Ringtail at The Living Desert Zoo and Gardens. Click to see more.

Ringtail

Bassariscus astutus

Family

Procyonidae, coati and raccoon family

Conservation Status

Least concern, IUCN

Distribution

Southwestern North America from Oregon south to Central Mexico

Habitat

Various – including semi-arid oak forest, pinyon pine or juniper forest, chaparral, desert, rocky areas and canyons.

Factoid

Modern ringtails so closely resemble their upper tertiary (2 mil.+ years) ancestors that they are like living fossils.

Small, cat-like animal with a long fluffy, black and white ringed tail. Body color is grayish brown. Delicate pointed face and dark, round eyes. Total length is 25-30 in. (half of that is tail), shoulder height is 6 inches, weight about 2 lbs. Nocturnal and omnivorous like the raccoon, consuming a great variety of foods: small rodents, birds, lizards, insects, fruits, acorns, berries and other vegetable matter. These animals prefer animals but will eat plants. 

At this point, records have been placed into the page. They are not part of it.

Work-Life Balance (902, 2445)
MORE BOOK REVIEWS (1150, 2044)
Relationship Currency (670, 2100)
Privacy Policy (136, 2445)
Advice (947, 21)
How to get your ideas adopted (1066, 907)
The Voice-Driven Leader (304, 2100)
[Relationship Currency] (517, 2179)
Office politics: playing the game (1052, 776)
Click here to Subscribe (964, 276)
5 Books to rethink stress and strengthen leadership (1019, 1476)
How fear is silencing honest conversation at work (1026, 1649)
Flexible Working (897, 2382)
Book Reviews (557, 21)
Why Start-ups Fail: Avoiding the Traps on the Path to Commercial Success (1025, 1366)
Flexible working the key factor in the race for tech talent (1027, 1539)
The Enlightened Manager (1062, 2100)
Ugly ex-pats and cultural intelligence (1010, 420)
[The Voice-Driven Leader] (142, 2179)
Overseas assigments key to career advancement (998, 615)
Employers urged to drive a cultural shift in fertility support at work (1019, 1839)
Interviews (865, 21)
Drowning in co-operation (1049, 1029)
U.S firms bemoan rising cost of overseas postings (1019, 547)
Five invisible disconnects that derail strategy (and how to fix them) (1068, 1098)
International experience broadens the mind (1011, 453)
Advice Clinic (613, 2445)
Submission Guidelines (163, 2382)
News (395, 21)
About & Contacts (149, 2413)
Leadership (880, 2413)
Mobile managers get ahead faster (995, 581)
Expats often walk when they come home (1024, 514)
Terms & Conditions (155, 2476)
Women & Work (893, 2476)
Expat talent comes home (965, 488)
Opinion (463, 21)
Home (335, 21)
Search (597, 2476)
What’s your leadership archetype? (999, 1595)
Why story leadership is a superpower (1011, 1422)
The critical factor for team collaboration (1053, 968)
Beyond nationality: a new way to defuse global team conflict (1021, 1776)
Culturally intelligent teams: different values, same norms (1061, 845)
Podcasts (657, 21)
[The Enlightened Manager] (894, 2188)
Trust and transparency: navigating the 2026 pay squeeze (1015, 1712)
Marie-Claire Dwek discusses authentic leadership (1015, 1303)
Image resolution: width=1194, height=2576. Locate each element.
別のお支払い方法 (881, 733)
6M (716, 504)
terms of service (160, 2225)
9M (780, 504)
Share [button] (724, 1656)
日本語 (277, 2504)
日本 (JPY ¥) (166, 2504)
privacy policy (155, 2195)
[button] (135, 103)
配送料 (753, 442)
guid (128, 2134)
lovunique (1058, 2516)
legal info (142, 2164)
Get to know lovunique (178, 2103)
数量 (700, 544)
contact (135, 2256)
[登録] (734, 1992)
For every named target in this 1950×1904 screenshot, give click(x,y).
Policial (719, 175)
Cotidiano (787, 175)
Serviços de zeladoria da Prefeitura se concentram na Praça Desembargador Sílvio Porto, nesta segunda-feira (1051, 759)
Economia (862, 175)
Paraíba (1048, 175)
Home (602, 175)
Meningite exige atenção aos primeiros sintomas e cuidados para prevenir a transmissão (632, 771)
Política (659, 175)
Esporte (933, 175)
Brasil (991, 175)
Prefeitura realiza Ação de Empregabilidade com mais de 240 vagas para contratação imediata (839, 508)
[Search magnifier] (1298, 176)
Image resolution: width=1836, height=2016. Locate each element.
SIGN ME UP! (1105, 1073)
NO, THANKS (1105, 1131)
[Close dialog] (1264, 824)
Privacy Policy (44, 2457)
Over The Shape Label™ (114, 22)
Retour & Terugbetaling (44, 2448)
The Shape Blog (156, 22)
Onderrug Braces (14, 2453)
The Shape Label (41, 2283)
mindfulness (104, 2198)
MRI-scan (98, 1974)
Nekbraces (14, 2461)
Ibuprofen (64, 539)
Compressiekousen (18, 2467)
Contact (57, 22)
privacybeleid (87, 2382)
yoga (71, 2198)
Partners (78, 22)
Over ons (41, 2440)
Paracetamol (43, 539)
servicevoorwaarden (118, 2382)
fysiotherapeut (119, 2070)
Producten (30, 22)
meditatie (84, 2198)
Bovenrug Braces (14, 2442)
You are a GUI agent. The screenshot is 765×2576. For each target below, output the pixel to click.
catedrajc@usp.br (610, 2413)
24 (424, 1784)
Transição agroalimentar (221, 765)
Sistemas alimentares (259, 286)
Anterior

Unlike the raccoon, it may be found long distances from water – lives by familiar desert survival techniques: hides from sun during the day, is active at night when it’s cooler and eats anything edible it can find or catch to provide food and moisture. Very agile, can reverse direction and ascend narrow passages by ricocheting off walls. Their hind feet can rotate 180 degrees. Their claws are semi-retractable, making them excellent climbers. When threatened in the open will arch tail over back to look larger and vocalize with barks, screams and high pitched calls. May emit a few drops of musk scent from anal gland but does not spray like a skunk.

Ringtails were often adopted by miners as mousers thus the nickname “miner’s cat.”